Elles soumettent en outre que la clause prévue dans leur contrat n’est pas
abusive.
C’est donc sur
ces points que la Cour d’appel se penche.
Analyse et décision
Suivant le même
raisonnement dans les deux arrêts, la Cour débute avec une analyse des deux dispositions
du Code civile ici en jeu. Prévoyant un droit de résiliation unilatérale pour
le client (art. 2125 C.c.Q.) et l’indemnisation que peut recevoir le
prestataire de service suite à la renonciation (art. 2129 C.c.Q.), ces règles
dérogent au droit commun. N’étant pas d’ordre public, les parties peuvent en
effet choisir d’écarter leur application :
«
[53] Bien sûr, si le client renonce au droit de résiliation, il ne saurait être
question des suites de l’exercice de ce droit disparu. Par contre, si le client
conserve ce droit, rien ne fait obstacle à ce qu’il convienne à l’avance de
l’indemnité à payer éventuellement au prestataire de services.
[54]
En bref, si les parties écartent 2125, elles écartent aussi 2129, mais le
corollaire n’est pas vrai, si elles n’écartent pas 2125, elles peuvent tout de
même écarter 2129, en tout ou en partie. » (Nous soulignons)
(Arrêt Gagnon)
Ainsi, la Cour
d’appel indique qu’une clause du contrat de service peut prévoir un montant
prédéterminé à défrayer en cas de résiliation.
En l’espèce, la
clause de frais de résiliation constitue une application de l’article 2129 al.

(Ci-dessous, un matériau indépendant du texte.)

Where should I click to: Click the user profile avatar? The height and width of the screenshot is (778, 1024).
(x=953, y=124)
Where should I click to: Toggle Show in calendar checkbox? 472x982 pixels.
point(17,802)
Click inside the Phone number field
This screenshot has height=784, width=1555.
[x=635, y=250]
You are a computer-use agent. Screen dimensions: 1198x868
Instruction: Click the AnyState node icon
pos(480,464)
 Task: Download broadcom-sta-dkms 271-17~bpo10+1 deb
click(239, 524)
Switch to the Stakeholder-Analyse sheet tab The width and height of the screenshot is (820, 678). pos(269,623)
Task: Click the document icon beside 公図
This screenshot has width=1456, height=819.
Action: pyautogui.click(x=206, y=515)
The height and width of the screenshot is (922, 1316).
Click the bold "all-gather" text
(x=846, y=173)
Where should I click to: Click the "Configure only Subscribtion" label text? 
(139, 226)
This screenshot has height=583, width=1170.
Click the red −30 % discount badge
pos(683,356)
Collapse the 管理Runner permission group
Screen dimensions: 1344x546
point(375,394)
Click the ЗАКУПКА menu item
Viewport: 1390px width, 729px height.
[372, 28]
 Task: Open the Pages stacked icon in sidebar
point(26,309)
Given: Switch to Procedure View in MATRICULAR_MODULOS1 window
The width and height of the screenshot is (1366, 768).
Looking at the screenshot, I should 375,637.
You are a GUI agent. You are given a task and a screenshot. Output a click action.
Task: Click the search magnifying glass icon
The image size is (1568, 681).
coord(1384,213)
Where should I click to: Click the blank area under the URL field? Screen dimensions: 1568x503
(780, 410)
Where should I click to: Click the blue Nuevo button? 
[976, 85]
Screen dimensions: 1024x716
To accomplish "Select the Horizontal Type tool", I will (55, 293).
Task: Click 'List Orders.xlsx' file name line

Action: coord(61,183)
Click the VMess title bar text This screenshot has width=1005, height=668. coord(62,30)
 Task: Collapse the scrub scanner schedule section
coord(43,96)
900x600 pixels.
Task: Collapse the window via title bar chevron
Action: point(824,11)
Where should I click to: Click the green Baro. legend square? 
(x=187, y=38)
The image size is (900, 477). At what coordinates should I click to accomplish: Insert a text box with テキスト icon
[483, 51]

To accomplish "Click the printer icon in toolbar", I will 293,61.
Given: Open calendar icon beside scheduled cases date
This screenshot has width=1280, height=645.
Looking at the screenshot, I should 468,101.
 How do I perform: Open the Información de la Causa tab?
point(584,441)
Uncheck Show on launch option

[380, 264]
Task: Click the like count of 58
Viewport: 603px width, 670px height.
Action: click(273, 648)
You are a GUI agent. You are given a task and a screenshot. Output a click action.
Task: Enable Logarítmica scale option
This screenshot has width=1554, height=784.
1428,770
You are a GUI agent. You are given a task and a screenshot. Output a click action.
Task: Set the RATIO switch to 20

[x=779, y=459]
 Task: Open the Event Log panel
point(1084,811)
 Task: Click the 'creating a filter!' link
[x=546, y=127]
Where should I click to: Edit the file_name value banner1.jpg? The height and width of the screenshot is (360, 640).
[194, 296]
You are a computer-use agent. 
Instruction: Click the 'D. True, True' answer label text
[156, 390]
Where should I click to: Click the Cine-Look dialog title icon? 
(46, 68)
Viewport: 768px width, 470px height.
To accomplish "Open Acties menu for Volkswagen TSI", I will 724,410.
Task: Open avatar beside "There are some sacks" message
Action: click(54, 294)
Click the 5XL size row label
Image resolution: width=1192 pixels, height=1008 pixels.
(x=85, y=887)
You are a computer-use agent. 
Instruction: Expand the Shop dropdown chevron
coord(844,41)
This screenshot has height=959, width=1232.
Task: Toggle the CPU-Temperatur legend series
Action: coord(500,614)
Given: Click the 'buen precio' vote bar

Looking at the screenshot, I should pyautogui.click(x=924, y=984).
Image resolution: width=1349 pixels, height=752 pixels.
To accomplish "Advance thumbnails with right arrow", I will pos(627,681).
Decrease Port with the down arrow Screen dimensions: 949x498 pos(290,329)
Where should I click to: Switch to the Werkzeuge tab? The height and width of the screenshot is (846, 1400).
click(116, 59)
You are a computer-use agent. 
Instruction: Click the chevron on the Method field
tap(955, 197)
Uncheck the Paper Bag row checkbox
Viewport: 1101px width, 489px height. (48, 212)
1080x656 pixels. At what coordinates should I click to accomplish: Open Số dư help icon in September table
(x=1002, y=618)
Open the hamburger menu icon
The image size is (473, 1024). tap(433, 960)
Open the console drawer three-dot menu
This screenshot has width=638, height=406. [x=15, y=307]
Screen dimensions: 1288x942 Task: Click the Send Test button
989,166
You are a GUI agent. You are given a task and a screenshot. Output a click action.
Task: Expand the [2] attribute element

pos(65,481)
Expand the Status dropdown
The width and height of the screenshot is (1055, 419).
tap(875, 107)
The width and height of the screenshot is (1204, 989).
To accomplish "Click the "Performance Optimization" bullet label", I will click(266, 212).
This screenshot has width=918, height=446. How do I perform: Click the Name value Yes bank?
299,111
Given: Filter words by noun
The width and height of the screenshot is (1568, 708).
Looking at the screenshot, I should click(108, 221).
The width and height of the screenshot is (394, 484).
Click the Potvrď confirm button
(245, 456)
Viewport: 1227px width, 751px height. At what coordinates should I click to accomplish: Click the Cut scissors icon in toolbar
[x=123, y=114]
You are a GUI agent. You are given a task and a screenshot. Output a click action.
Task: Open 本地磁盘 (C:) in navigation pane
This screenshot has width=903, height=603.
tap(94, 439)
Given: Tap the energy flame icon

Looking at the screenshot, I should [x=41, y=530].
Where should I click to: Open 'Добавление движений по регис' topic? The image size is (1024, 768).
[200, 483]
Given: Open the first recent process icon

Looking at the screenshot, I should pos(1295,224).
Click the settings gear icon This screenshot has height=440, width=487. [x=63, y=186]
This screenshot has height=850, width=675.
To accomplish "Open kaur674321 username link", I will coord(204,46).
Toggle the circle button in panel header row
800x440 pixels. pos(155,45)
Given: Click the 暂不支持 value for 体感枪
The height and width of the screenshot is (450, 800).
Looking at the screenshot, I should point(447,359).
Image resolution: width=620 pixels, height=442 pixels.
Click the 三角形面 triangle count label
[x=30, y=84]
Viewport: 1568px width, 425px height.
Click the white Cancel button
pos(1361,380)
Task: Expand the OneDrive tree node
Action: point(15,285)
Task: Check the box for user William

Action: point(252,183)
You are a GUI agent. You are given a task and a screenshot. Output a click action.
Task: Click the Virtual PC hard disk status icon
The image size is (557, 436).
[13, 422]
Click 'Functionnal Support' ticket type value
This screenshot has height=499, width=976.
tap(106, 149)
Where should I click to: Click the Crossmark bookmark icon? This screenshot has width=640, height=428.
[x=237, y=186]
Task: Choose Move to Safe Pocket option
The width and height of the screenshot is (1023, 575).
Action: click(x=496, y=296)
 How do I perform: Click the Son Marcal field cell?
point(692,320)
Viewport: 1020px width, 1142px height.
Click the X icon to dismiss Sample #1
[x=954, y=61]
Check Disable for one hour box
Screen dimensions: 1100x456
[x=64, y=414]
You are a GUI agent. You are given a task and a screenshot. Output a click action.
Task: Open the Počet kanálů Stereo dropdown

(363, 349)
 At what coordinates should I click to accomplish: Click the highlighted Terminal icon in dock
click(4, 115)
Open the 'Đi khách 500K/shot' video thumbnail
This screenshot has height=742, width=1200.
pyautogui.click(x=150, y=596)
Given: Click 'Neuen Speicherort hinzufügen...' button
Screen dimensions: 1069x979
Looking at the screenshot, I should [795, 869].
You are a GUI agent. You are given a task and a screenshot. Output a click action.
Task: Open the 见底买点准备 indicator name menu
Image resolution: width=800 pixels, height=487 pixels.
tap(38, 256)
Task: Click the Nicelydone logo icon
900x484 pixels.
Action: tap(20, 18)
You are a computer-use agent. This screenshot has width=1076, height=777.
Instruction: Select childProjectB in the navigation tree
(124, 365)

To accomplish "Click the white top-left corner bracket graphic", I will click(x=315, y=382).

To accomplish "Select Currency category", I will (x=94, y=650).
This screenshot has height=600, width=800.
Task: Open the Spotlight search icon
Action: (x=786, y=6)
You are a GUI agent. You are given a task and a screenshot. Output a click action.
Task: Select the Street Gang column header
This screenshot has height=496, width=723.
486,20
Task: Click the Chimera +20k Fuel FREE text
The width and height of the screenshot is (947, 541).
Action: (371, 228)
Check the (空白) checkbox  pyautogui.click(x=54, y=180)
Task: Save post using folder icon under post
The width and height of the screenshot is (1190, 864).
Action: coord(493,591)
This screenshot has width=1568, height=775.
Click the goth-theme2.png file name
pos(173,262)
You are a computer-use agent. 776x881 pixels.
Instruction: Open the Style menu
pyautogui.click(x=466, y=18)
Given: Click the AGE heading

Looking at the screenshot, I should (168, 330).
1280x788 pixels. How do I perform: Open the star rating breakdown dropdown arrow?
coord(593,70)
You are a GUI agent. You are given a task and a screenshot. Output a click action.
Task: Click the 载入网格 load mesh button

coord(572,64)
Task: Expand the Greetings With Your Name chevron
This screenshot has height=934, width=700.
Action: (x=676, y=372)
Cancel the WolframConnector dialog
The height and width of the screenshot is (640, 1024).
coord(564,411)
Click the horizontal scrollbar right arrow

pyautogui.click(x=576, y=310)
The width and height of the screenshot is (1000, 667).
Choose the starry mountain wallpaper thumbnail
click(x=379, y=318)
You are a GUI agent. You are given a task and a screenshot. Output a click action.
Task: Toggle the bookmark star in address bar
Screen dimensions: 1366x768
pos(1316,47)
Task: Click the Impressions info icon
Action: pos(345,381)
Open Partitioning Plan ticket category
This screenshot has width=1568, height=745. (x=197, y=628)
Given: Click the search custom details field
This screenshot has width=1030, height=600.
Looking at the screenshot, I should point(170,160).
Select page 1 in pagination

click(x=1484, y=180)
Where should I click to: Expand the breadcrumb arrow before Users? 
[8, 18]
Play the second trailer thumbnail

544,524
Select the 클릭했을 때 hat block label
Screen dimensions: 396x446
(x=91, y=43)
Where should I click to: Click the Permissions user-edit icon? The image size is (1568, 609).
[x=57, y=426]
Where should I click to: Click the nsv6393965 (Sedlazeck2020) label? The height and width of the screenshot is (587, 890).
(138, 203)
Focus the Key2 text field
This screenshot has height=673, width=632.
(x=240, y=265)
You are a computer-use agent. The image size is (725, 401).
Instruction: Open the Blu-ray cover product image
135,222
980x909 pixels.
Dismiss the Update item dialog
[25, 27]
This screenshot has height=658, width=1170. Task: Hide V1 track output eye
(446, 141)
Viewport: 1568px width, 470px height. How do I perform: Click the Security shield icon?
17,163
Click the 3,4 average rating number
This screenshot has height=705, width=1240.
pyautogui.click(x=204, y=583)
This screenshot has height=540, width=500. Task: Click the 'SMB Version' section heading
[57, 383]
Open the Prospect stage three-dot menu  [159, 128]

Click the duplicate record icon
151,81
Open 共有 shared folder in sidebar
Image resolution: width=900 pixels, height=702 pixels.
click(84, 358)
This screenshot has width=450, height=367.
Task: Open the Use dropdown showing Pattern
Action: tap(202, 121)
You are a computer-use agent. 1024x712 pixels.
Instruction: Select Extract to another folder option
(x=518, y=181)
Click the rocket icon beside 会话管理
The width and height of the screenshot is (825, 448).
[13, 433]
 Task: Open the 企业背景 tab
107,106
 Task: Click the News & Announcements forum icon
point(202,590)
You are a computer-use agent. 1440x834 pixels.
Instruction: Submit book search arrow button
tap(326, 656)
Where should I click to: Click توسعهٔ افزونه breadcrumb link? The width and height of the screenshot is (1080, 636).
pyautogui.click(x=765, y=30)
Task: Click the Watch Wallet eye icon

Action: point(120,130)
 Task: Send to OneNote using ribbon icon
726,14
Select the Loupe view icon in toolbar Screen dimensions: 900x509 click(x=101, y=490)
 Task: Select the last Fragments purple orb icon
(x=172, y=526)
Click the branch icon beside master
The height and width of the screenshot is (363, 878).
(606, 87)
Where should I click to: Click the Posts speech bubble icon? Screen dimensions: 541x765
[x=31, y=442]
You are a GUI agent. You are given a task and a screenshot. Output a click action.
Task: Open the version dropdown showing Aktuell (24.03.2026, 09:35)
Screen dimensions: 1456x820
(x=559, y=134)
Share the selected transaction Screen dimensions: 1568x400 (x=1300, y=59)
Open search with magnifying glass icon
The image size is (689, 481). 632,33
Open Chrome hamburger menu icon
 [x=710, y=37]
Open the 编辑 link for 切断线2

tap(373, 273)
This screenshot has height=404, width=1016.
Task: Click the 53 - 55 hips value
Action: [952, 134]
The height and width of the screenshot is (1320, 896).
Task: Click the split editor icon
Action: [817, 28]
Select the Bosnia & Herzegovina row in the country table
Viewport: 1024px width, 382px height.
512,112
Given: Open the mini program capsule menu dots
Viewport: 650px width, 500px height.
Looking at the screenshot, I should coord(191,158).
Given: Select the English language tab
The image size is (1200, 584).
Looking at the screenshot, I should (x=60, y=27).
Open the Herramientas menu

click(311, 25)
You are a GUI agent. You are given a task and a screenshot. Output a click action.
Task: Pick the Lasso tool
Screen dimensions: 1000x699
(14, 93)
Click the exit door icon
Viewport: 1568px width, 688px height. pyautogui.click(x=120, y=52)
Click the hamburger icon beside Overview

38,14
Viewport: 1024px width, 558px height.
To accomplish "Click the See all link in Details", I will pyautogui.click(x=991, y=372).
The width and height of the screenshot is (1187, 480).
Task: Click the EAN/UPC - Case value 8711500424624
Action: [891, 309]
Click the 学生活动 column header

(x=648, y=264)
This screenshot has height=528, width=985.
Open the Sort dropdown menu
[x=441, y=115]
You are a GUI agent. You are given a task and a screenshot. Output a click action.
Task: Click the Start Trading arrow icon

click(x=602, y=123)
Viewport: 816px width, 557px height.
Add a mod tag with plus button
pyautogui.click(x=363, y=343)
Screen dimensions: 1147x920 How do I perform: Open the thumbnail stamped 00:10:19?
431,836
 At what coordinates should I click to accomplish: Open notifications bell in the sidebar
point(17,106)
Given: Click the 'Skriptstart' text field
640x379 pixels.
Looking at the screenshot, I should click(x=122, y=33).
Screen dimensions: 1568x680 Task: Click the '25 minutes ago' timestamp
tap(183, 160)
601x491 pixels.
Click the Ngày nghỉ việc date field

3 C.c.Q. et rien, selon la Cour d’appel, ne laisse présager de manière claire
et non équivoque que les consommateurs ont renoncé à leur droit à la
résiliation en signant le contrat de services avec Bell ou Rogers (voir Arrêt
Gagnon, par. 38 à 43 et 142 et suiv. et Arrêt Brière, par. 18 et 65 et suiv.).
Notons que les
faits des présentes affaires remontent avant 2010. Depuis, la Loi sur la protection du consommateur,
RLRQ, c. P-40.1 (ci-après « LPC ») a été modifiée afin de rendre obligatoire
l’application des articles 2125 et 2129 C.c.Q. à de tels contrats (voit art.
11.4 LPC).
Le même raisonnement est suivi dans l’Arrêt Brière. Ainsi, les appels de Rogers et Mobilité sont rejetés.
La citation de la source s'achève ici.